SOURCE INFORMATION —

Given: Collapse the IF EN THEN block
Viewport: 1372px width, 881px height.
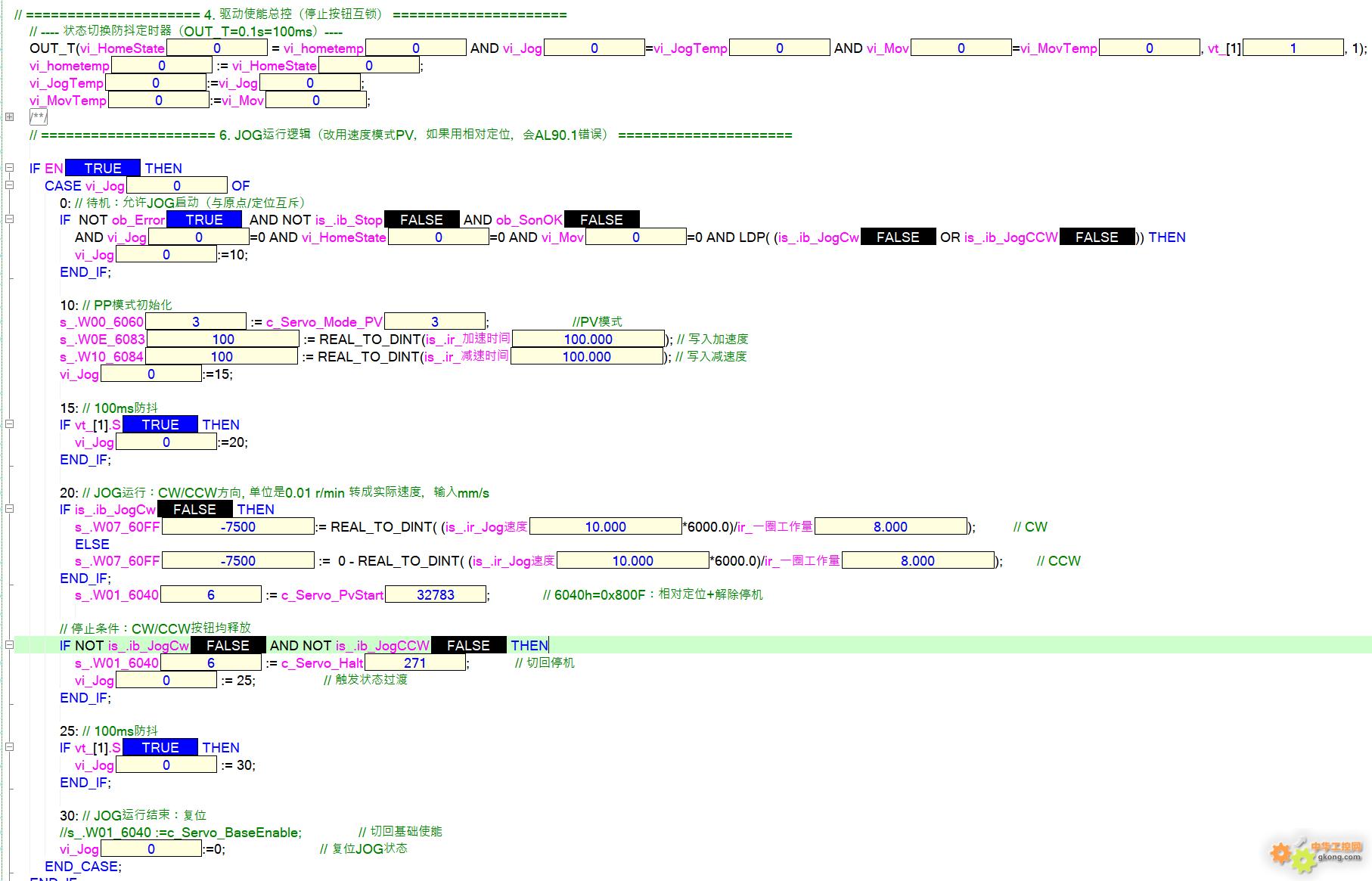Looking at the screenshot, I should [9, 168].

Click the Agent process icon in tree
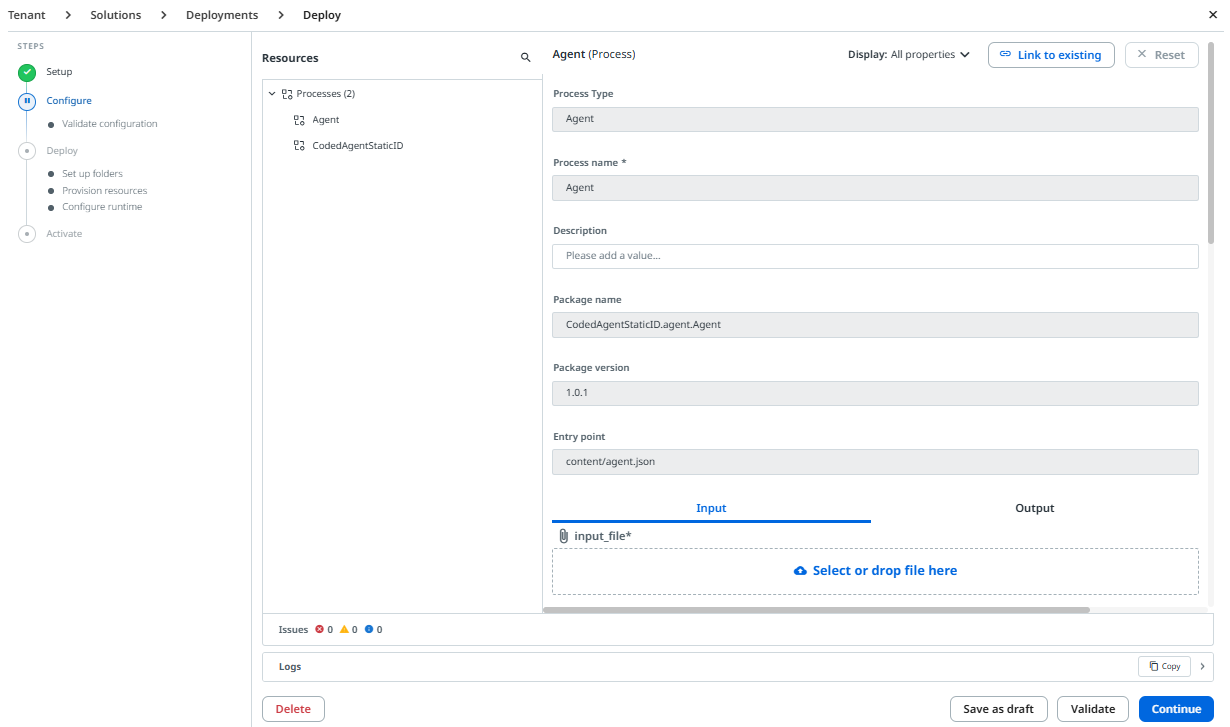[299, 120]
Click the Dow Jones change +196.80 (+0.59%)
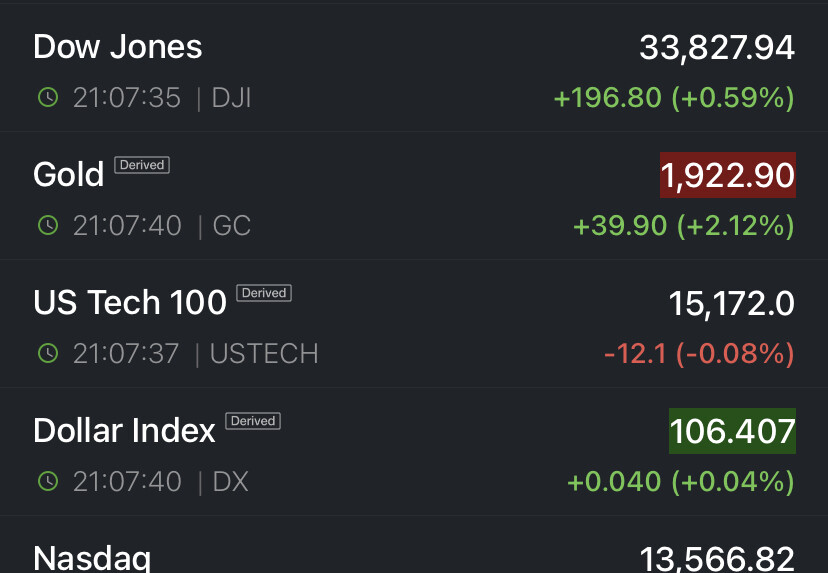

EXERCISE GOAL —
Could the listing above be printed again in full, with every picture omitted?

PROBLEM SOLUTION —
Given: Collapse the IF EN THEN block
Viewport: 1372px width, 881px height.
Looking at the screenshot, I should [9, 168].

Click the Agent process icon in tree
[299, 120]
Click the Dow Jones change +196.80 (+0.59%)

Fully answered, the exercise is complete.